No pictures should be carried over. Output all other parts of the entries verbatim.
--- DATA IN THIS EXERCISE Enclosed Below ---
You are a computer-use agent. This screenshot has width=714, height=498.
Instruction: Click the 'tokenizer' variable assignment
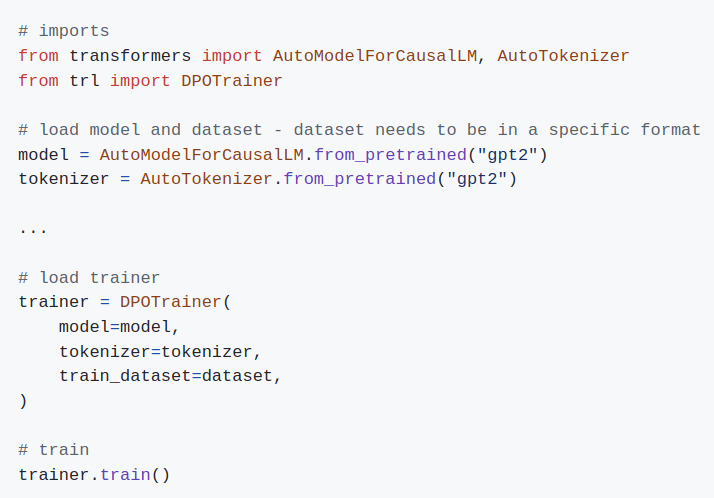[x=64, y=179]
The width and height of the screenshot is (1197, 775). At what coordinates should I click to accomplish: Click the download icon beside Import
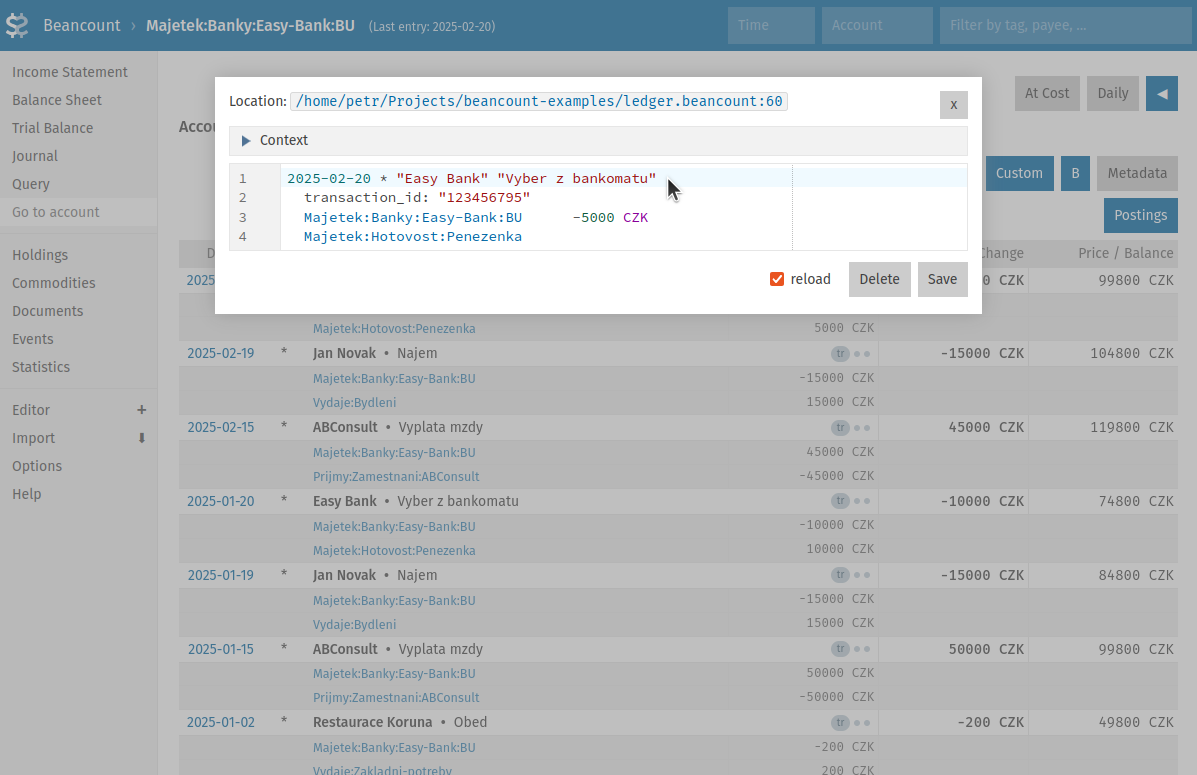click(x=141, y=438)
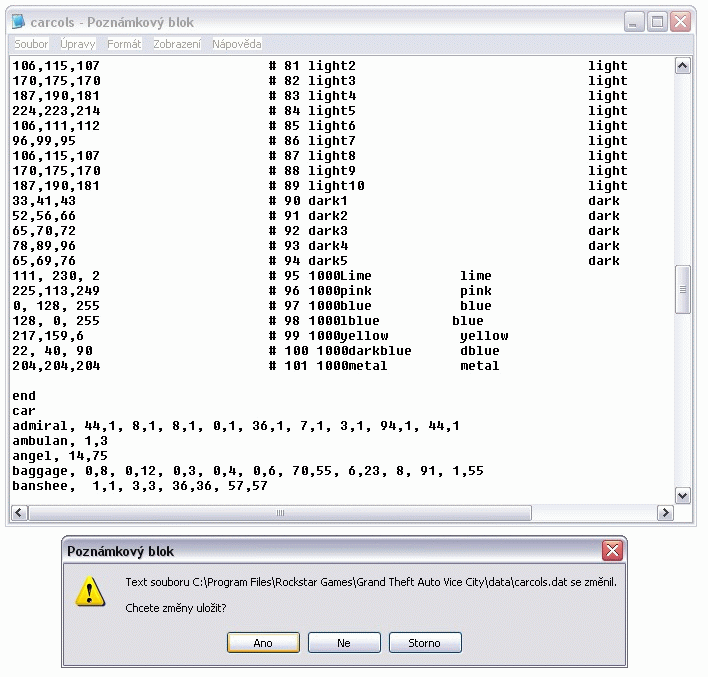The image size is (708, 677).
Task: Click the vertical scrollbar down arrow
Action: pyautogui.click(x=683, y=495)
--- End of Enclosed DATA IN THIS EXERCISE ---
RESULT OF THE EXERCISE.
You are a computer-use agent. This screenshot has width=714, height=498.
Instruction: Click the 'tokenizer' variable assignment
[x=64, y=179]
The width and height of the screenshot is (1197, 775). At what coordinates should I click to accomplish: Click the download icon beside Import
click(x=141, y=438)
The image size is (708, 677).
Task: Click the vertical scrollbar down arrow
Action: pyautogui.click(x=683, y=495)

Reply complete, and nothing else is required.